Flow diagram of process to generate study sample. EHR: electronic health record; EDR: electronic dental record; Maximum ki = 6

Study variables

Variables collected for this study include demographics, comorbidities based on ICD-9/ICD-10 codes, medication history, serological test (antinuclear antibody, rheumatoid factor, anti-SSA, and anti-SSB) history, dental procedures based on Current Dental Terminology (CDT) codes, and symptoms of dry eyes and dry mouth extracted from clinical notes. Based on literature review and expert clinician feedback, we selected potential clinically relevant ICD codes (Additional file 1) and grouped them into categories of comorbidities associated with SD. Comorbidities that were present in less than 3% of patients were excluded from consideration. Drugs commonly prescribed to SD patients were summarized under Medi-Span Generic Product Identifier (GPI) classes to identify drug classes as candidate predictors. For dental procedures, we grouped CDT codes by category of service, categorizing procedures as endodontics, fixed prosthetics, orthodontics, periodontics, preventative, removable prosthetics, restorative, diagnostic or surgical (Additional file 2). Regenstrief Institute’s nDepth™ natural language processing (NLP) tool was used to extract information from clinical notes contained in the HER for the presence of dry eyes and dry mouth using the key terms of dry eye, dry mouth, xerostomia, and hyposalivation. The ConText algorithm [36] was employed to identify and exclude clinical notes in which the key terms were described in a negating or hypothetical context. All nondemographic data were summarized as binary variables, representing any patient level presence in the EHR or EDR data in the three-year period prior to the index date.

Statistical analysis

Demographic and key analysis variables are summarized with descriptive statistics, presenting frequencies and percentages for categorical variables and means and standard deviations for continuous variables. Due to the matched case-control study design, conditional logistic regression (CLR) was used to evaluate the association between predictors and SD.

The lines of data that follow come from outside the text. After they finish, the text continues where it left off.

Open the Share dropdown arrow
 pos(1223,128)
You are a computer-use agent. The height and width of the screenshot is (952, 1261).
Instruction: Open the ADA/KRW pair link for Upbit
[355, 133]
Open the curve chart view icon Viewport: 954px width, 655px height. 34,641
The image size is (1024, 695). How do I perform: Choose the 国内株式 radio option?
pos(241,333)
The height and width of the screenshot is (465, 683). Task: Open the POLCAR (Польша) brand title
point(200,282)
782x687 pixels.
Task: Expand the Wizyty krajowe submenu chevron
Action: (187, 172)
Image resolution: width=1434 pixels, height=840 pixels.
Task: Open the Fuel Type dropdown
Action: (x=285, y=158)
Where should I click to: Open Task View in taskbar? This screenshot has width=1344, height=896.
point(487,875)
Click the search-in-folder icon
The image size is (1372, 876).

We used Least Absolute Shrinkage and Selection Operator (LASSO) regression to select the important variables for the prediction of SD in our models. LASSO is a penalized regression method commonly used in prediction models. LASSO shrinks the regression coefficients of variables that are not useful for prediction to zero, performing model selection and creating models that reduce overfitting while maintaining interpretability [37]. Analyses were performed with the R package clogitL1, which fits regularized, LASSO CLR models [38]. We built two models, one using only EHR data and the other using variables from both the EHR and EDR. The performance of our models was evaluated using the concordance index (C-index) proposed by Brentall et al. [39] for the discriminatory ability between cases and controls. We used the C-index rather than the Receiver Operating Characteristic (ROC) curve since CLR cannot be used to generate predicted probabilities, which are needed in the evaluation of sensitivity and specificity and consequently ROC.

We utilized the Cochran-Mantel-Haenszel (CMH) test, which tests the association between two binary variables while controlling for a third [40], to investigate potential confounding relationships among predictors. One variable was excluded due to evidence of significant confounding.

Data analyses were conducted with R version 4.1.0.


A total of 377 SD cases were identified after chart review [35]. We identified 1939 controls from the IUSD EDR, of which 1585 were successfully linked to patients in the INPC database. We excluded 138 controls due to the presence of exclusion criteria codes. After excluding patients without EHR and EDR data in the three-year period prior to the index date, our final dataset included 129 cases and 371 controls (Fig. 1). Based on a power of 0.8, the Cohen’s d of our sample was 0.287, a small effect size. Table 1 presents patient demographic characteristics as well as EHR and EDR variables included in our multivariable models (Additional file 3). The average age (mean ± SD) of patients in this study was 56.0 ± 16.3, where 82.4% of the sample was 40 years or older at the time of index date. Our sample was primarily female (93.3%) and Caucasian (77.2%). Due to matching, demographic characteristics were balanced between cases and controls with no significant differences between the two groups.

Table 1 Descriptive summary of study patient demographics and clinical characteristics by Sjögren’s disease status

Diagnostic dental procedures were the most common predictor of interest, present in 86.0% of patients, but did not significantly differ between cases and controls in univariable analysis (p = 0.24). Cases and controls differed significantly in univariable analyses of medication history, diagnoses, surgical dental procedures, rheumatoid factor (RF) testing, and presence of dry mouth, with these predictors appearing more frequently in cases. Of note, the presence of dry mouth differed significantly (p = 1.7e-10), with approximately 30% of cases reporting dry mouth prior to SD diagnosis compared to only 2.7% of controls.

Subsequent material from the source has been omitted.